School children in uniform and people of all ages lined the streets and waved both British Union Jack and Fijian flags as Prince Harry and Meghan’s motorcade drove past.
The couple arrived from Australia, where Meghan, who is four months pregnant, had her schedule reduced in recent days after a hectic start to their 16-day trip across four countries. Meghan has not announced any plans to reduce her schedule in Fiji.
After stepping off the plane, Meghan needed to hold her cream-colored hat to prevent it from being blown away as Harry inspected a guard of honor. There was a light drizzle and an official held an umbrella above Meghan’s head.

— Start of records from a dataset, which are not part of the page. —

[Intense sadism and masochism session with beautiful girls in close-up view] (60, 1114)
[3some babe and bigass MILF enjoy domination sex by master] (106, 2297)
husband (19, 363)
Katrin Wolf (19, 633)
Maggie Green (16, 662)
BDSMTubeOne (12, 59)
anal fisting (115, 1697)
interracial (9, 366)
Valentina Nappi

The couple was scheduled to attend an official welcome ceremony at Suva’s Albert Park that will mirror one attended by Queen Elizabeth II and the Duke of Edinburgh in 1953. It was to involve traditional elements of Fijian culture, including dances and a kava ceremony. Members of the public are invited and 15,000 are expected to attend.
The couple was scheduled to attend a reception and state dinner Tuesday evening hosted by Fijian President Jioji Konrote.
Home to just over 900,000 people, Fiji is a former British colony that became independent in 1970 and later became a republic. Fiji remains a part of the Commonwealth group of countries and is a popular destination for tourists thanks to its warm climate and beaches.
The Centers for Disease Control and Prevention recommends that pregnant women not travel to a number of countries including Fiji and Tonga because of the presence of the mosquito-borne Zika virus, which can cause severe birth defects.
There is no vaccine for Zika, and the CDC says the best way to avoid infection for those who must travel is to take extra precautions to prevent mosquito bites.
The couple is scheduled to visit Tonga on Thursday before returning to Sydney on Friday night for the final days of the Invictus Games, Harry’s brainchild and the focus of their tour. The couple will then finish their tour with a four-day visit to New Zealand.